Why forearms get tight
Typing, scrolling, gripping tools and repetitive hand movements keep the forearm muscles working for long stretches, which can leave them tight and tired. This is common in office workers, tradespeople, musicians and others who use their hands a lot. Usually it is everyday muscular fatigue, though persistent symptoms, especially tingling or numbness, deserve a closer look.
Stretches to try
Try gently extending one arm with the palm up, and using the other hand to ease the fingers and wrist back for a gentle stretch along the forearm, then turn the palm down and repeat the other way. Gentle wrist circles and opening and closing the hands also help. Move slowly, hold for around 20 to 30 seconds, and keep it comfortable, never forcing the wrist.

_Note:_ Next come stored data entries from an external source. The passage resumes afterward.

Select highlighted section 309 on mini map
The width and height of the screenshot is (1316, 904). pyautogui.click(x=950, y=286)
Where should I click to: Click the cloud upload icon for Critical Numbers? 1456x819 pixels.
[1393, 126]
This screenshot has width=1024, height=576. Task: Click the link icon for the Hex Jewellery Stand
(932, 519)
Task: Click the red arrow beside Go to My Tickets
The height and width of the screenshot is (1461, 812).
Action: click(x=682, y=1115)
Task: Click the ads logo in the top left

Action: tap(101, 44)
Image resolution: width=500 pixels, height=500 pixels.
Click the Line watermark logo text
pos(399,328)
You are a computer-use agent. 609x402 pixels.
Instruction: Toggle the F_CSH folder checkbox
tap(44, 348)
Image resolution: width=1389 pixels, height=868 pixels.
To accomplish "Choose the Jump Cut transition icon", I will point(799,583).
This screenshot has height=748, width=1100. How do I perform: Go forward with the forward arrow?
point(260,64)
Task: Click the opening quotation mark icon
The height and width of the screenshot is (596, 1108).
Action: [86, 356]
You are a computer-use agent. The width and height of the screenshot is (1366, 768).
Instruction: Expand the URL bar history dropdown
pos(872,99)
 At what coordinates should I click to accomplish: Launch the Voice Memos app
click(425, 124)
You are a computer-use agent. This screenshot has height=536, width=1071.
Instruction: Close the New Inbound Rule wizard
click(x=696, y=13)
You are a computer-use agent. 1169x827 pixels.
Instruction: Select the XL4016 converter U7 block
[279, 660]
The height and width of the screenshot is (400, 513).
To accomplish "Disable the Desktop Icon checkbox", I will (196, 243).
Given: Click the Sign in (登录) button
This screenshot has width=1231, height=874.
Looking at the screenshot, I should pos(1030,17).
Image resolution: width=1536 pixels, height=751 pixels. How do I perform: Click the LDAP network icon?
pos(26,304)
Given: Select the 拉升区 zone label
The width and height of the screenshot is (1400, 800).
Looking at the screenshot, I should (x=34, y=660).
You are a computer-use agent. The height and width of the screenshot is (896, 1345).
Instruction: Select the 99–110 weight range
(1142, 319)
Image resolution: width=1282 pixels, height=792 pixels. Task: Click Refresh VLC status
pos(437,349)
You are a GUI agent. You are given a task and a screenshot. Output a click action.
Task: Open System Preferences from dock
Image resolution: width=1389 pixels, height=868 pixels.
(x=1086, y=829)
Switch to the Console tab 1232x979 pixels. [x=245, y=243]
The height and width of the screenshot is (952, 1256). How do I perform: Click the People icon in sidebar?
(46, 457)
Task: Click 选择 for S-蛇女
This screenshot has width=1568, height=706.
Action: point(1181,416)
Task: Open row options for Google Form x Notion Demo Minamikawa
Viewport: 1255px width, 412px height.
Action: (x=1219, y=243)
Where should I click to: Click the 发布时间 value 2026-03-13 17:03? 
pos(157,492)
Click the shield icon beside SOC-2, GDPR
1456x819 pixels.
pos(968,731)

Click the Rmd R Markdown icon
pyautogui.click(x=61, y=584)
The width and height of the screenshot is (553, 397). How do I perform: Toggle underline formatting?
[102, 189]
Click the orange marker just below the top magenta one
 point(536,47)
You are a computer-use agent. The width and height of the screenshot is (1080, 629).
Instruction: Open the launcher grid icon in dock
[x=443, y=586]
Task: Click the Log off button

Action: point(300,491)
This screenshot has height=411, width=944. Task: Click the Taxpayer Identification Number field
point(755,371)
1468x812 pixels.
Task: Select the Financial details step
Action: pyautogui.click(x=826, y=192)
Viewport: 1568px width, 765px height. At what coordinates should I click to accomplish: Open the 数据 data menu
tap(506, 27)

Pair with breaks and massage
Stretches work best alongside regular breaks from gripping or typing, a good setup with neutral wrists, and not doing long unbroken stretches of repetitive hand work. Massage to the forearms can ease stubborn tightness that builds up. Persistent tingling, numbness or weakness in the hand is a nerve symptom worth checking with a doctor rather than just stretching.
Key takeaways
- Typing and gripping tire the forearm muscles
- Gentle wrist and forearm stretches ease the tension
- Pair them with breaks and a neutral-wrist setup
- Persistent tingling or numbness needs a doctor
Frequently asked questions
How often should I stretch my wrists at work?
A few times through the day, paired with breaks from typing or gripping, works well. Little and often eases the build-up better than one long session.
When is forearm or wrist tightness more than overuse?
Persistent tingling, numbness or weakness in the hand is a nerve symptom worth checking with a doctor rather than just stretching it away.